La première chose pour stopper le processus est l’arrêt de l’activité prostitutionnelle. Pour effectuer une réhabilitation médicale de la capacité et de l’autonomie de prise en charge sanitaire des personnes prostituées, on peut proposer une litanie de solutions. La restauration de la parole : lieux d’écoute psychologique spécialisée avec des intervenants formés pour écouter et surtout comprendre la parole de ces personnes. L’idéal serait le suivi par un même et unique écoutant pour éviter la rupture. La prise de sa parole doit s’accompagner d’un processus de dévictimation, un terme criminologique désignant l’accompagnement des personnes victimes de toutes formes de violence et traumatisme. Elle permet de passer de la place de victime à une place de personne active ayant réintégré son schéma et son image corporels.

La réparation passe par la reconnaissance sociale, les soins, la prévention de nouveaux cas et la lutte contre les instances favorisant le développement de la prostitution. Chaque étape de ce difficile parcours peut être l’occasion d’une survictimation (aggravation de la stigmatisation sociale et de situations imposées où la personne est considérée comme passive et non décisionnaire). Un tel travail d’accompagnement et de soins ne peut se concevoir qu’en mobilisant un réseau d’intervenants variés. Il s’agit de la justice, des psychiatres et psychologues, médecins, association des victimes ou service d’aide aux victimes. La création notamment de groupes de parole des repêchés de la prostitution pourrait constituer un bon support de dévictimation, permettant de s’exprimer directement et librement avec possibilités d’être entendu sur la place publique.
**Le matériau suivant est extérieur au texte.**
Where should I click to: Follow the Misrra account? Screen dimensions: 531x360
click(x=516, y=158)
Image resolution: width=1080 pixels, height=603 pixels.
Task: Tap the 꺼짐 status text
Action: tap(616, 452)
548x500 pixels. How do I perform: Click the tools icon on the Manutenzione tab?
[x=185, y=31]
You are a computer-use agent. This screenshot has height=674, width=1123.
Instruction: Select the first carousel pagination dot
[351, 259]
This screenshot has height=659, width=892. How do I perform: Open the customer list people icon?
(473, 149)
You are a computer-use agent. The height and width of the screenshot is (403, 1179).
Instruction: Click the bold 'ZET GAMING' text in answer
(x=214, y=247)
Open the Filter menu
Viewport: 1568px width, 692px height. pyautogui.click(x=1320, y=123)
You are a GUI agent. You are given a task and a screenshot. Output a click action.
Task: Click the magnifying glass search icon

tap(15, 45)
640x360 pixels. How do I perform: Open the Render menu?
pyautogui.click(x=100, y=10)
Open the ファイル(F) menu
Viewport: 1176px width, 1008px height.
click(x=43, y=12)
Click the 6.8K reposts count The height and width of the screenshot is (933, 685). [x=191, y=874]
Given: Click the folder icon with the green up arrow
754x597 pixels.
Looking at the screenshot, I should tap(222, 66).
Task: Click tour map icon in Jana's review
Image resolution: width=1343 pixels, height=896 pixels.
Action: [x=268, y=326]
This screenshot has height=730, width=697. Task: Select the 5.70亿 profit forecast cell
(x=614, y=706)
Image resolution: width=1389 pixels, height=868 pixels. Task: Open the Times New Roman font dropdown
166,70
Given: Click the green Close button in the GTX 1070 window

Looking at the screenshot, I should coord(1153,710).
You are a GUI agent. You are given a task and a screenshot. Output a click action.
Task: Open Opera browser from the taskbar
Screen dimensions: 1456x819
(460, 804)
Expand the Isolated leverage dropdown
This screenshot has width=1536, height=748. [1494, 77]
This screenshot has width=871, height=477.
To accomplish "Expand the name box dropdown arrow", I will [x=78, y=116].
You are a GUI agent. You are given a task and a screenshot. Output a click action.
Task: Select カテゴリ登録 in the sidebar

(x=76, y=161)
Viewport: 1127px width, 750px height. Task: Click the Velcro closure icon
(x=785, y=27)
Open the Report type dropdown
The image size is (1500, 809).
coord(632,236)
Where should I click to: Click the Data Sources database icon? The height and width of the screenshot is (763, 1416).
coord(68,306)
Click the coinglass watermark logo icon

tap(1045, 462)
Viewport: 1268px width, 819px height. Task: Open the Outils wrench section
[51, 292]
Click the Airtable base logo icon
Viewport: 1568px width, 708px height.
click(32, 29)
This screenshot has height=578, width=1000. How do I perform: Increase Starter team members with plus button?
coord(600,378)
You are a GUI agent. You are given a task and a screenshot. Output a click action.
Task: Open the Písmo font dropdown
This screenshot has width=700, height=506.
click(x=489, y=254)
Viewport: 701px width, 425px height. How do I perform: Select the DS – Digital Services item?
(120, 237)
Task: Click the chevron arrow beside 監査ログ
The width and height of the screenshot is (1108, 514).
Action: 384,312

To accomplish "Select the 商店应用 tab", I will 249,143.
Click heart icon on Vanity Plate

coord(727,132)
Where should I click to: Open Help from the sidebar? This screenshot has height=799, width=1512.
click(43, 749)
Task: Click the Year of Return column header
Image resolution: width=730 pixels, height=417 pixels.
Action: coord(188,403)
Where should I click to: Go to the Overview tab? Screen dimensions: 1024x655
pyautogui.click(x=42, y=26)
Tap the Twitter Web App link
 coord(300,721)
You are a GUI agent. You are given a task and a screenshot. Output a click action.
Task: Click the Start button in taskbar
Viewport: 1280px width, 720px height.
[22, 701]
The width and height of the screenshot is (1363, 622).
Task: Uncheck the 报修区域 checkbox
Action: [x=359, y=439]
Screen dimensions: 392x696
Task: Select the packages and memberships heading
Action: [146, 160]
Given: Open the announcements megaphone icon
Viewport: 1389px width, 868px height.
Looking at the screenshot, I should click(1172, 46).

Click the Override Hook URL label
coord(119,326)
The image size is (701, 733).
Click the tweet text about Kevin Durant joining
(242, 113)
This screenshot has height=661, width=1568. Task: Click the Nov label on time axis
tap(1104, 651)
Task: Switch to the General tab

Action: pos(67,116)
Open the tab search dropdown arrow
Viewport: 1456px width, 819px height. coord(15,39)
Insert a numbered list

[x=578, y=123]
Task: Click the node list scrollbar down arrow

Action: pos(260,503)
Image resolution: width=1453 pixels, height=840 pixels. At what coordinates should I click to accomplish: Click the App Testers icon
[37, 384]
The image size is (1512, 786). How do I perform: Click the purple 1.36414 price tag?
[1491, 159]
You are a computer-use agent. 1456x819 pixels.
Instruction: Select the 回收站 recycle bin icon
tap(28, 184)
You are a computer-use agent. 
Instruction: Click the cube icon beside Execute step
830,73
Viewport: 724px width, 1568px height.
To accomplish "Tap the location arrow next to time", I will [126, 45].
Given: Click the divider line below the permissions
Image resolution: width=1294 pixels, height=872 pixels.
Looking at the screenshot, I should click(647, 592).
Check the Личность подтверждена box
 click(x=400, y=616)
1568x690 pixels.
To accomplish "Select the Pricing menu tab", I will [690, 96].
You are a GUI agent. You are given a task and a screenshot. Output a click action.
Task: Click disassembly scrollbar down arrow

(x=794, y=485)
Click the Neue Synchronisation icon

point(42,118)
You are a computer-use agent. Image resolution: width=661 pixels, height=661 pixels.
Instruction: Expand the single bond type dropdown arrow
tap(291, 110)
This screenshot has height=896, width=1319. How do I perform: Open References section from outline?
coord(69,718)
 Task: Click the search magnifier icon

Recorporalisassion : permet à la personne de se réapproprier de son corps, d’être de nouveau à l’intérieur et en un seul morceau. Elle vise la restauration de l’intégrité corporelle par des soins physiques appropriés, appelés thérapie à médiation corporelle. Les soins kinésithérapeutiques permettent de recouvrer le fonctionnement du corps, de réintroduire les perceptions corporelles par des jeux sollicitant la sensibilité profonde et superficielle. Les massages et la fangothérapie peuvent également être utiles pour restaurer la sensibilité cutanée.

Les activités sportives en groupe sollicitant l’interaction de la personne avec les autres participants, la réintègre dans un vrai jeu social permettant une communication corporelle. Les activités comme le théâtre, la comédie dans un contexte thérapeutique (art de thérapie) peuvent aussi être intéressantes. Des expériences de théâtre ou de composition littéraire ont été menées par des écrivains et acteurs auprès de petits groupes de personnes en situation d’exclusion, et les résultats avaient été très positifs. Ces personnes se sont senties capables d’écriture ce qu’on leur avait confié.

Ces propositions sont coûteuses en temps et en argent. Mais, elles sont incontournables et indispensables si l’on veut réhabiliter physiquement les personnes prostituées.